Myocardial extracellular volume fraction quantified by cardiovascular magnetic resonance is increased in diabetes and associated with mortality and incident heart failure admission

Eur Heart J. 2014 Mar;35(10):657-64. doi: 10.1093/eurheartj/eht193. Epub 2013 Jun 11.

Abstract

Aims: Diabetes may promote myocardial extracellular matrix (ECM) expansion that increases vulnerability. We hypothesized that: (i) type 2 diabetes would be associated with quantitative cardiovascular magnetic resonance (CMR) measures of myocardial ECM expansion, i.e. extracellular volume fraction (ECV); (ii) medications blocking the renin-angiotensin-aldosterone system (RAAS) would be associated with lower ECV; and (iii) ECV in diabetic individuals would be associated with mortality and/or incident hospitalization for heart failure.

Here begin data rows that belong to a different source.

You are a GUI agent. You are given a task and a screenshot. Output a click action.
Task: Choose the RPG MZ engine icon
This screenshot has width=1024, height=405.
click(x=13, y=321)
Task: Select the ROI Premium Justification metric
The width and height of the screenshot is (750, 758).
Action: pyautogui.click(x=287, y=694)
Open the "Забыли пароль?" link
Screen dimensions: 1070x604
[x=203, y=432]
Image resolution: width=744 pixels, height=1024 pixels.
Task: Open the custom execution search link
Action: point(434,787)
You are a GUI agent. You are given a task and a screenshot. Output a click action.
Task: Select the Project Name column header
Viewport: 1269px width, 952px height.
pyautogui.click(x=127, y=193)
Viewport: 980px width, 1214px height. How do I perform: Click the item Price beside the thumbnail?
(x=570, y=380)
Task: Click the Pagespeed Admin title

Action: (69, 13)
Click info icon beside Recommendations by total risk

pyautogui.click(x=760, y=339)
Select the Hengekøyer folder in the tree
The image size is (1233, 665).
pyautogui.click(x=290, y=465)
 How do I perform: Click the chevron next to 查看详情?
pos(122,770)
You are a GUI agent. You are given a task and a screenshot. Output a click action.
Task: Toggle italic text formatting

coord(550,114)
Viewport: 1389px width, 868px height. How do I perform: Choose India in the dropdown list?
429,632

Methods and results: We enrolled 1176 consecutive patients referred for CMR without amyloidosis and computed ECV from measures of the haematocrit and myocardial and blood T1 pre- and post-contrast. Linear regression modelled ECV; Cox regression modelled mortality and/or hospitalization for heart failure. Diabetic individuals (n = 231) had higher median ECV than those without diabetes (n = 945): 30.2% (IQR: 26.9-32.7) vs. 28.1% (IQR: 25.9-31.0), respectively, P < 0.001). Diabetes remained associated with higher ECV in models adjusting for demographics, comorbidities, and medications (P < 0.001). Renin-angiotensin-aldosterone system blockade was associated with lower ECV (P = 0.028) in multivariable linear models. Over a median of 1.3 years (IQR: 0.8-1.9), 38 diabetic individuals had events (21 incident hospitalizations for heart failure; 24 deaths), and ECV was associated with these events (HR: 1.52, 95% CI: 1.21-1.89 per 3% ECV increase) in multivariable Cox regression models.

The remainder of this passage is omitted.